My journey of healing started about five years ago… maybe longer, if I’m being honest. Leaving was the first step, but I completely underestimated the damage that had already been done and the strength it would take just to survive it.
The first few years of “healing” weren’t really healing at all. They were about survival. I was lost. I was broken. But I didn’t have the luxury of sitting in that truth; I had children to protect. I had to stand tall while the monster reared its ugly head over and over again. I couldn’t hide. I couldn’t escape. I was a mom, and my job was to protect my kids.
Any moment I had to myself was spent quietly licking my wounds, cowering under the weight of shame, convinced I wasn’t doing enough, even as I gave everything I had. And the hardest truth of all was realizing that despite all my efforts, my children were still hurting too. That realization cut deeper than the monster ever could.
I fell into a routine of suffering, fighting, and trying to escape, with nowhere to go. I truly believed I was managing. I thought I was healing.
I was wrong.
I reached a place where I suffered in silence, pretending I was okay because it made it easier for everyone else around me to be okay, or so I thought. What I didn’t realize was the damage I was doing to myself. No one really talks about the shame of not being okay. You learn to swallow your needs, to push everything inward, to ignore the ache and hope it disappears.
And eventually… you succeed. You convince others you’re fine. You even convince yourself.
But your mind knows the truth. And it punishes your body for it.
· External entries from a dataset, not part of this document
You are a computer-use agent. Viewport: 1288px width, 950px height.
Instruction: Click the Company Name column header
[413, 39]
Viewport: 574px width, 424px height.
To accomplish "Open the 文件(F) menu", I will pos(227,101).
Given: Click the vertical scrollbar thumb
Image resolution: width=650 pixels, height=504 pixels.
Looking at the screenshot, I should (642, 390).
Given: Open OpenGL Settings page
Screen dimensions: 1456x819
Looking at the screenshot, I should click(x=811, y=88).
The tension that never leaves. The constant aches. The gut issues. The exhaustion. A heart broken into a million pieces, all disguised as “peace” in the name of survival.
Then one day, the illusion shatters. The control you thought you had vanishes in an instant, exposed for what it always was: false hope.
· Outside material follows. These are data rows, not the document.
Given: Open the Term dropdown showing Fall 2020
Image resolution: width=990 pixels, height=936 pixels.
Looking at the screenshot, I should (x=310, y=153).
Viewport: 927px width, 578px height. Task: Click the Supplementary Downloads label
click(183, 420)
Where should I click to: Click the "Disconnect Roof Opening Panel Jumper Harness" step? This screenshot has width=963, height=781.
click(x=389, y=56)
Ironically, the damage becomes your wake-up call.
That’s when self-care entered my life, not as a luxury, but as desperation. And by then, it was almost easier… because I was too exhausted to keep ignoring reality. I had survived the worst of it.
I wish I could say that was the end. That self-care fixed everything, and I lived happily ever after.
But healing isn’t linear.
After years of growth, I’ve hit another wall. I thought I had learned how to keep the monster at bay, but the truth is, we can’t outrun everything forever. Sometimes those demons resurface. Sometimes they wear us down again.
This is where I am right now.
I let my guard down. I got comfortable in the beauty healing brought. And I forgot to keep caring for myself so that when life got loud again, I’d be ready.
So here’s the reminder for myself and for anyone else who might need it:
Self-care isn’t just for when we’re broken.
It’s for when we’re strong.
It’s for when things are good.
It’s how we stay ready for the uncomfortable seasons life will inevitably bring.
We’ve done this before, maybe many times before, which means we can do it again.
Throw away the shame of not being okay.
Choose yourself, even if it’s uncomfortable.
If they love you, they’ll forgive you for putting yourself first.
Find strength in the quiet moments. Let self-care ground you when the world gets loud.
And most importantly, remember this:
You are not alone in your suffering.
Life will be both quiet and loud.
All we can do is nurture ourselves whenever we can, so we’re strong enough to weather the storms.